There are many minor details to take into account when designing your ideal home theater system, but one crucial one is how the video will get to the screen. especially for projectors, which are usually placed on the opposite side of the room from the screen and far from a cable or internet connection. The idea of wiring the walls and ceiling to link everything is quite scary. One solution that can assist you in this case and save you a ton of time and headache is the use of wireless video receivers.
How to use wireless video equipment
We should talk about wireless HDMI first. You can deliver a high-quality video signal wirelessly with any brand and model of wireless HDMI transmitter kit, just like you can with a projector (our guide). Using a wireless HDMI transmitter/receiver is one of the finest ways to send video remotely. One receiver and one transmitter are the two pieces of hardware that will be included in the kit. Simply connect the transmitter and receiver to your source and destination for wireless HDMI.
HDMI wireless quality
Is it any good? is yet another important query you can have regarding wireless HDMI. Getting the technology correct for streaming sticks is relatively easy. In the end, all you're doing is streaming video to a screen, the same as you would on a laptop, tablet, or phone.
Fortunately, the technology is rather advanced here, so you can anticipate a good level of quality, provided you are aware that you will probably get what you pay for.
You might not be able to use less expensive alternatives in some games because they occasionally flicker or lose signals, which can ruin the gameplay experience.
Make sure to read customer reviews of the products you're thinking about, and most importantly, be sure to plan out how you'll use the system in advance. If you're playing a game, you'll need low-latency, high-quality wireless HDMI streaming, but if you're simply using your projector to madly watch YouTube, a standard wireless HDMI receiver will do.
How to operate a remote
The Fire Stick, Roku, and Chromecast all have their own remote controls, and Chromecast is made to be operated from a different screen (your laptop, tablet, or phone), but what about wireless HDMI?
Where is the sound or cable box facing the monitor or projection screen? You should be aware that in order for the infrared signal sent by the remote control attached to the cable box to function effectively, there must be a direct line of sight between both.

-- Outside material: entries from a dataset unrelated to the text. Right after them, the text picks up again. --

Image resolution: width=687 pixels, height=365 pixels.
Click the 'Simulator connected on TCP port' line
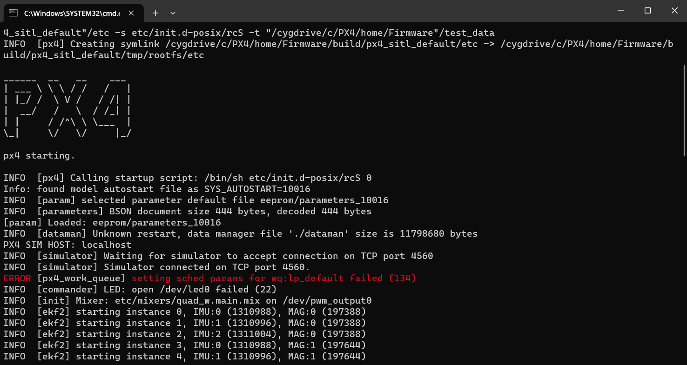click(156, 267)
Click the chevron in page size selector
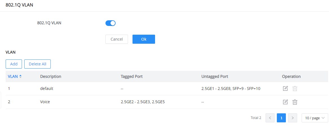The image size is (329, 128). (323, 118)
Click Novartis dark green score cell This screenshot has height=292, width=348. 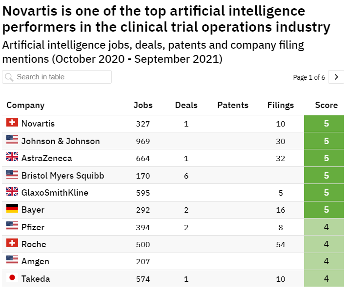pos(326,124)
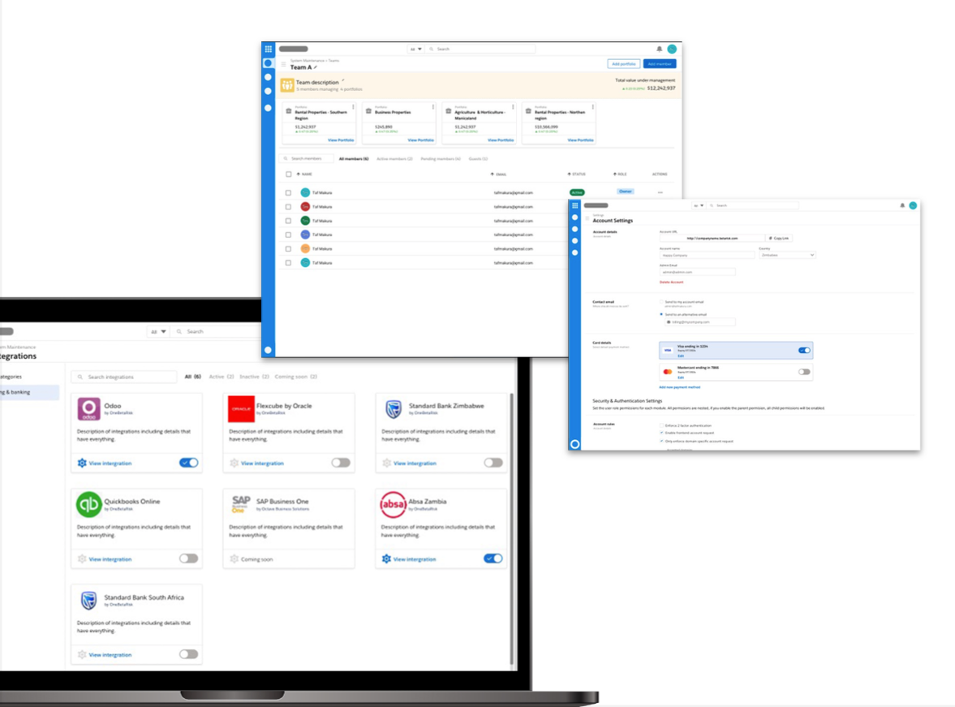955x707 pixels.
Task: Click the Add member button
Action: (659, 63)

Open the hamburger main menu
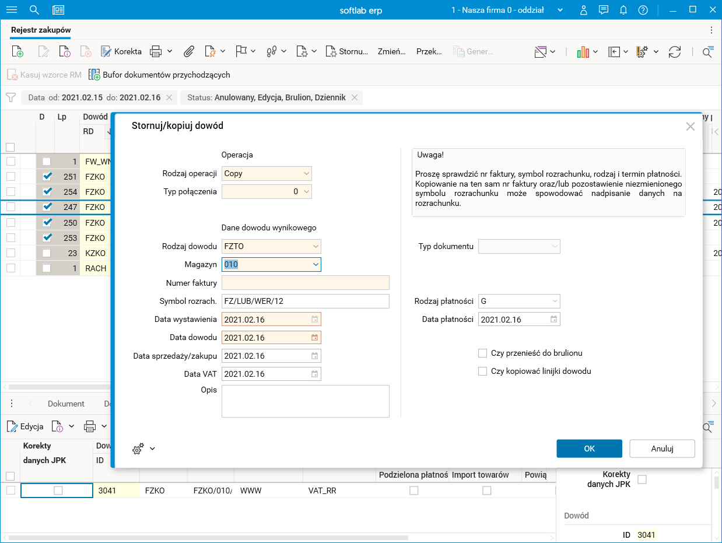point(11,10)
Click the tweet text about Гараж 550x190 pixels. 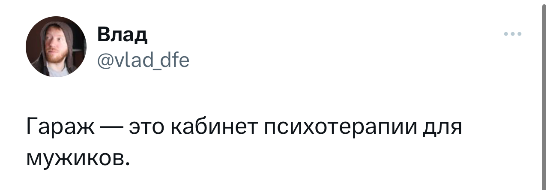[244, 142]
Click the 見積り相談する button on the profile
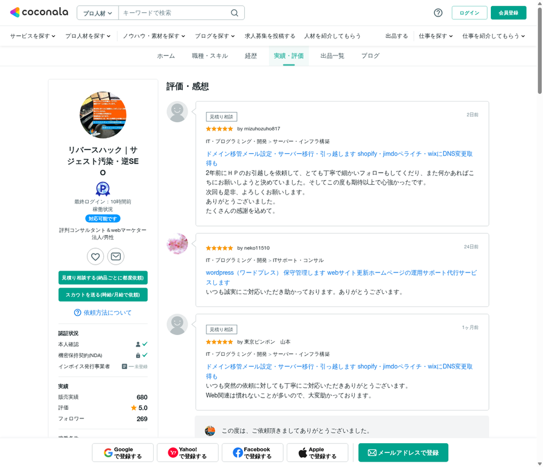The image size is (543, 467). pos(103,277)
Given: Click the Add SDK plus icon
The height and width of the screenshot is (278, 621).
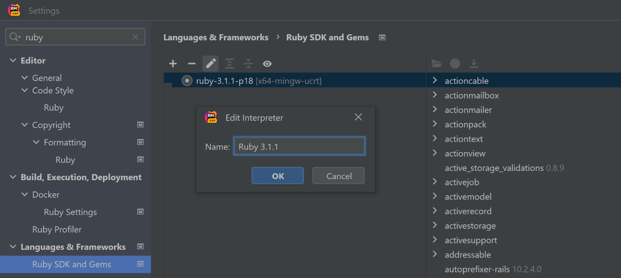Looking at the screenshot, I should tap(173, 64).
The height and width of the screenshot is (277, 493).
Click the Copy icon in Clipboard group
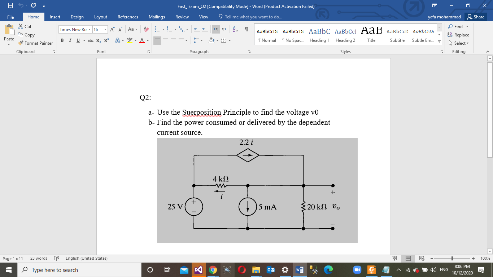26,35
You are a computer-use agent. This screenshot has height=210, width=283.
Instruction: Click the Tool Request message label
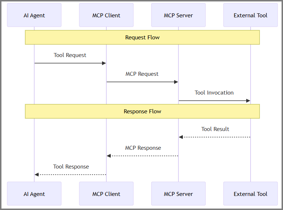(70, 55)
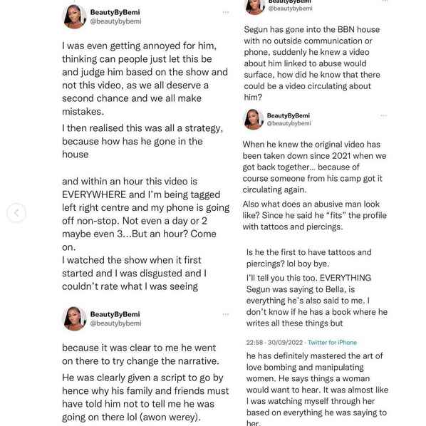Open BeautyByBemi name above 'because it was clear'

pyautogui.click(x=115, y=314)
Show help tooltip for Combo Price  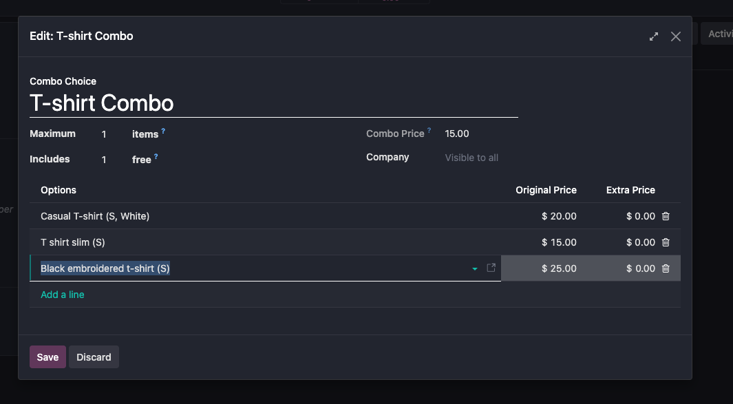point(429,130)
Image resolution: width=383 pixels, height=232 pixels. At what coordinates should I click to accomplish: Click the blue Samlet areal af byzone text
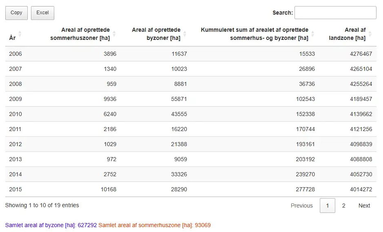pos(51,225)
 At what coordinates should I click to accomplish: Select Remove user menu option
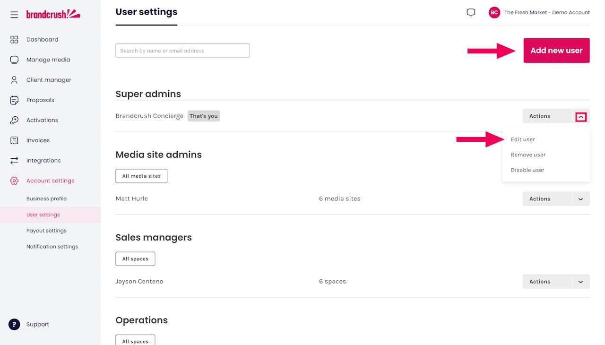click(x=528, y=155)
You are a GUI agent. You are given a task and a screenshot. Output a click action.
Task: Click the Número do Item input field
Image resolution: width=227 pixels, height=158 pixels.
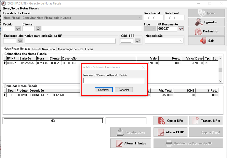point(114,81)
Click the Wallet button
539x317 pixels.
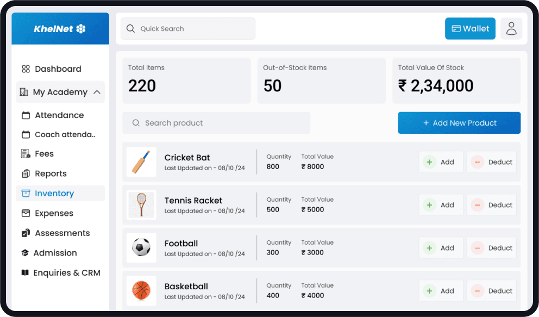pos(470,28)
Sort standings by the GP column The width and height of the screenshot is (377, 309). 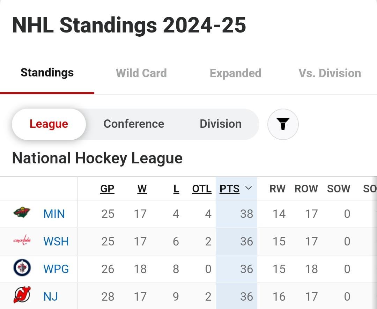tap(107, 188)
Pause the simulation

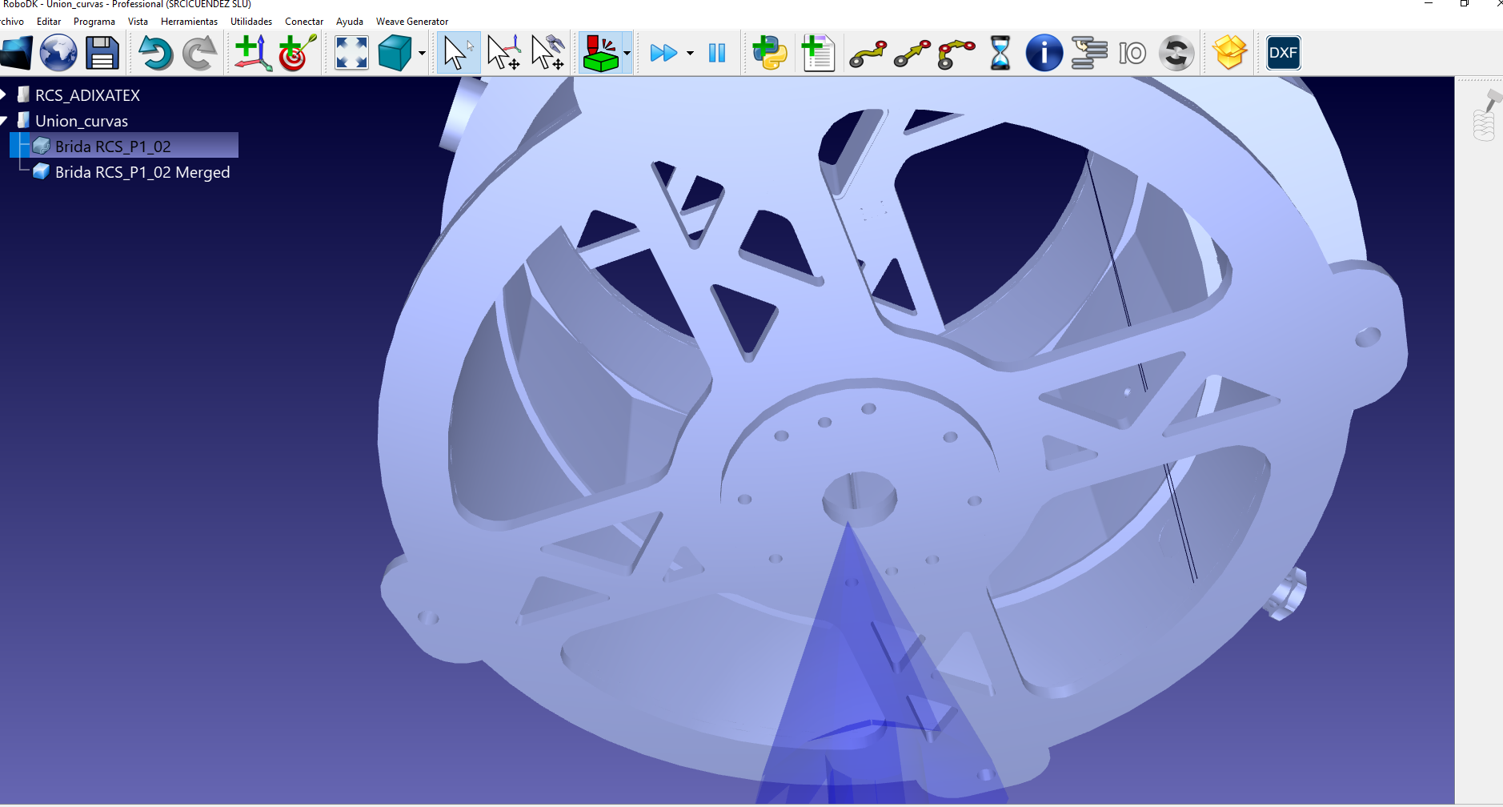click(x=717, y=54)
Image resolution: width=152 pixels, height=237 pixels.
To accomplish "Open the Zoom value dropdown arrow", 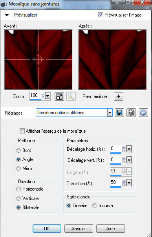I will point(48,96).
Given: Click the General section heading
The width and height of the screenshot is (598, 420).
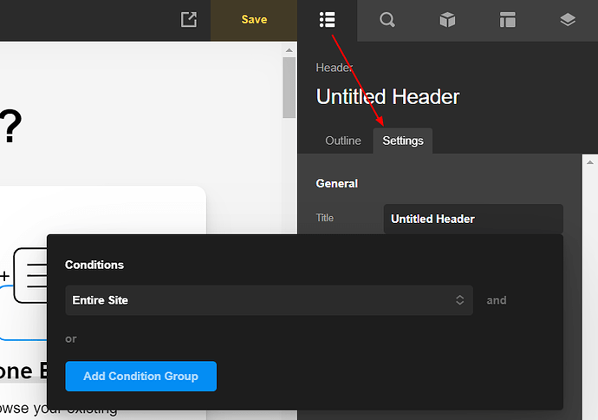Looking at the screenshot, I should pos(337,183).
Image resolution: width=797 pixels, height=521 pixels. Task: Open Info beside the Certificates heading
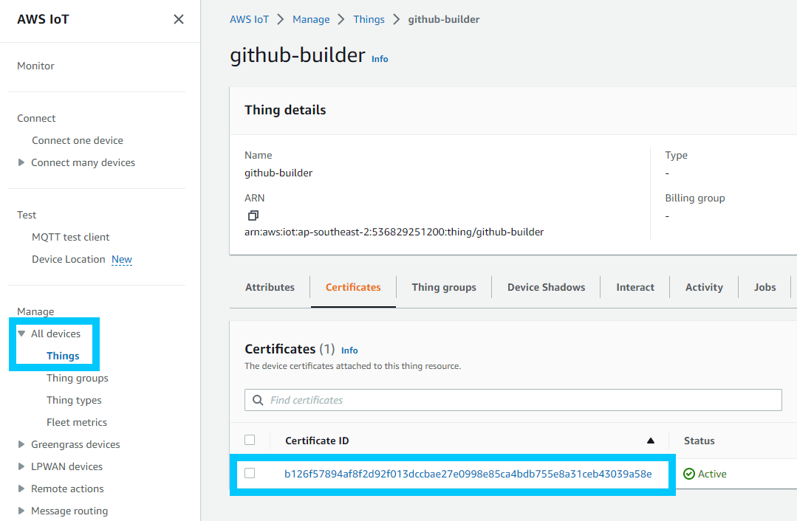point(349,351)
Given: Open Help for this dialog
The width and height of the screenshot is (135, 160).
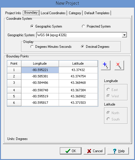Looking at the screenshot, I should pyautogui.click(x=118, y=151).
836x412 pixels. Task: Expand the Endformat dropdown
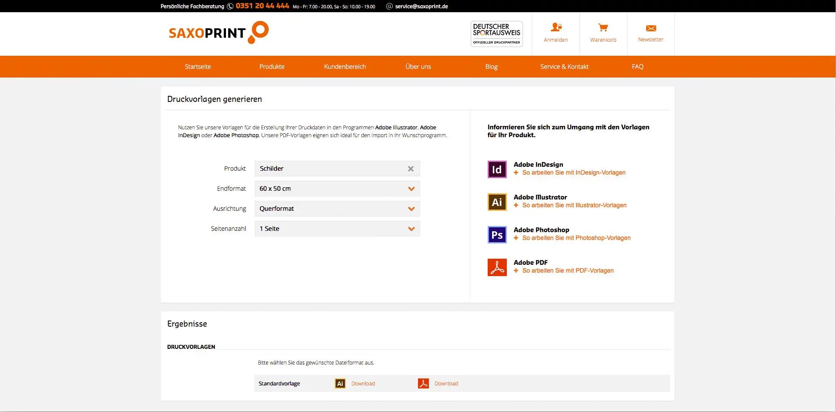(x=411, y=189)
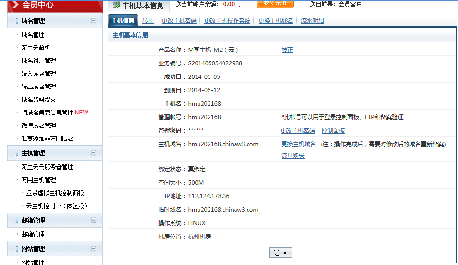This screenshot has height=265, width=458.
Task: Collapse the 邮箱管理 sidebar section
Action: coord(93,220)
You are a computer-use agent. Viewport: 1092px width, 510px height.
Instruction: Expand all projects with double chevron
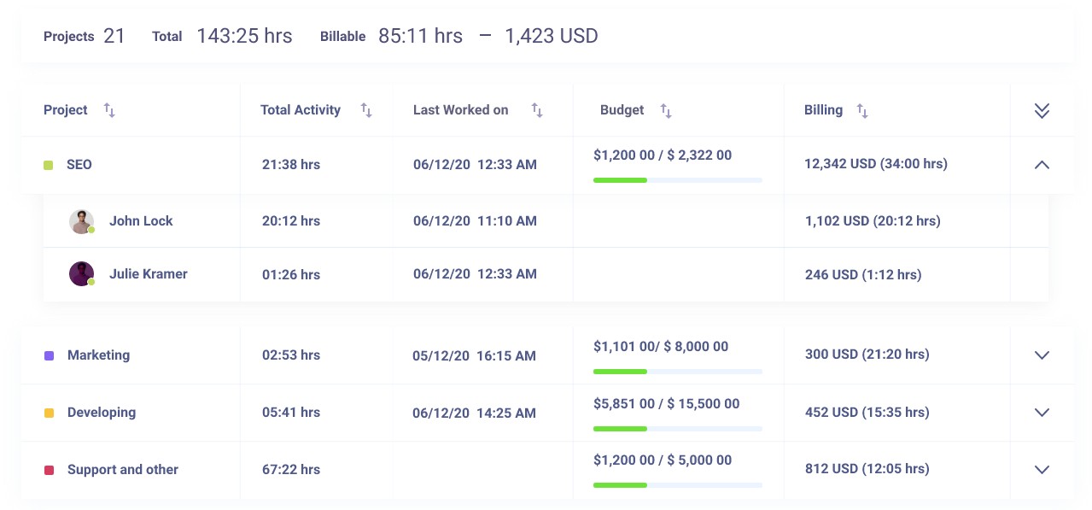point(1041,110)
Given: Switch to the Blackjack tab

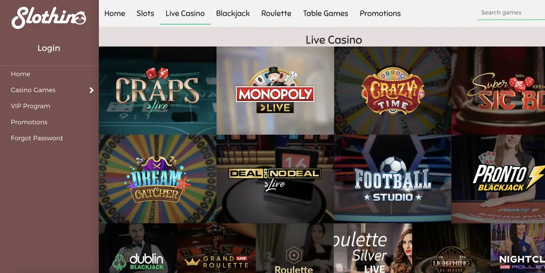Looking at the screenshot, I should point(233,13).
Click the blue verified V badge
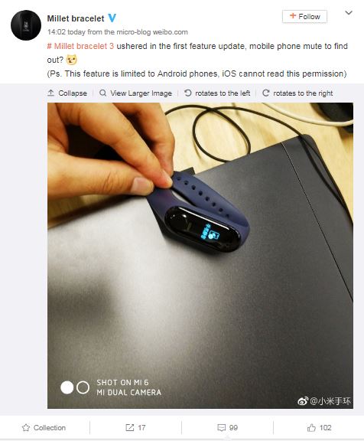This screenshot has width=364, height=441. click(x=112, y=18)
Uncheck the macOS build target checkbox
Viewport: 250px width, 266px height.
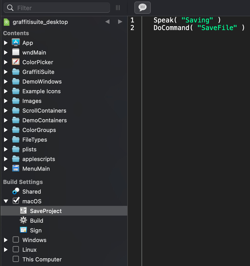[x=16, y=201]
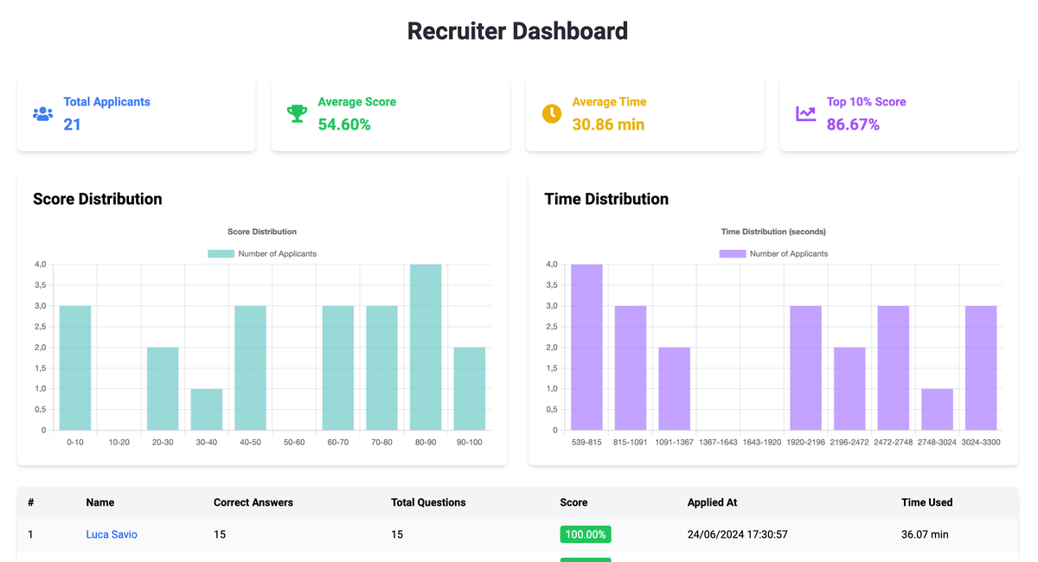This screenshot has width=1038, height=562.
Task: Click the green 100.00% score badge
Action: (586, 534)
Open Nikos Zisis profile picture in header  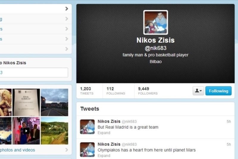[156, 22]
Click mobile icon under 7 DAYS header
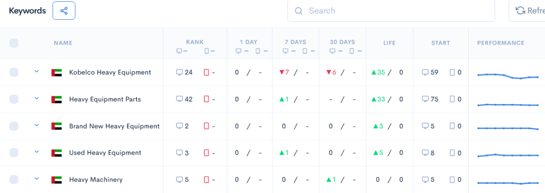This screenshot has height=193, width=545. pyautogui.click(x=305, y=51)
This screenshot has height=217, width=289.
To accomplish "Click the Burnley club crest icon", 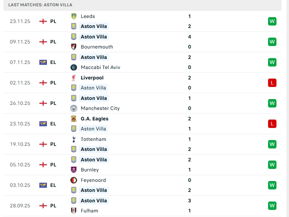I will 74,170.
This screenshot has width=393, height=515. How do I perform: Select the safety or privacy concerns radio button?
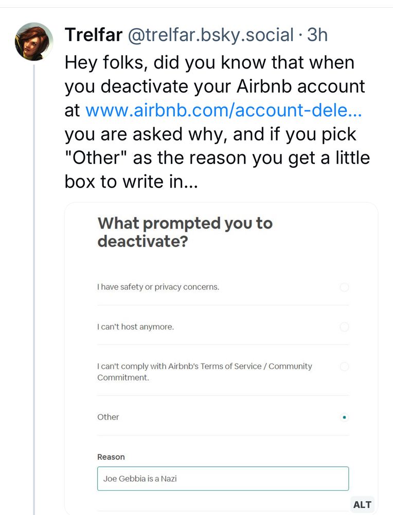click(344, 287)
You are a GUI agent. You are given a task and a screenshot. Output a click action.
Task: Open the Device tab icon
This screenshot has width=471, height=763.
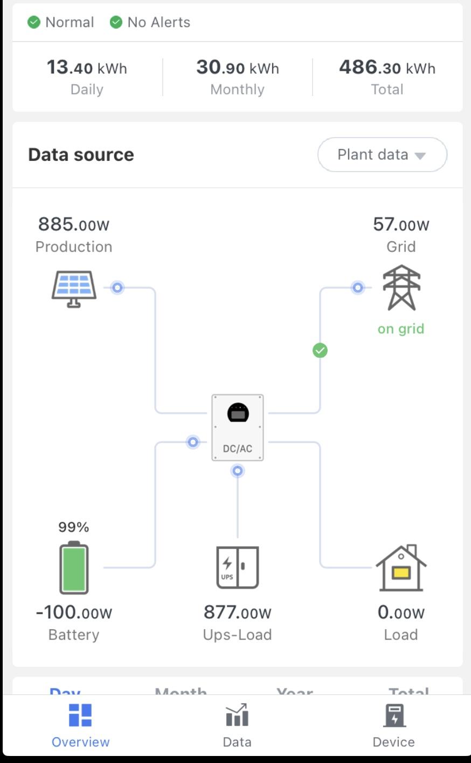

It can be difficult to point the remote at the set-top box if everything is in the cupboard or, worse, behind you. Nobody wants to use a controller that necessitates turning around.
Therefore, take into account how the infrared from the controller will reach the cable box while building a wireless video solution. Infrared signal transmission is supported by a select few wireless HDMI transmitters only. For instance, if you need to control the set-top box of the TV on the first level from the second floor, the ProScreenCast SC03 Wireless Transmitter HDMI Extender is perfect. The SC03 employs cutting-edge technology and highly clever processors, allowing for a maximum transmission distance of 200m and worry-free use through walls.
The infrared signal will also be transmitted and received using separate connections that connect to the transmitter and receiver. To make your setup function, you can run the infrared receiver and transmitter cables to the appropriate locations. Put one where you want to position your remote and another where you want the infrared signal to exit.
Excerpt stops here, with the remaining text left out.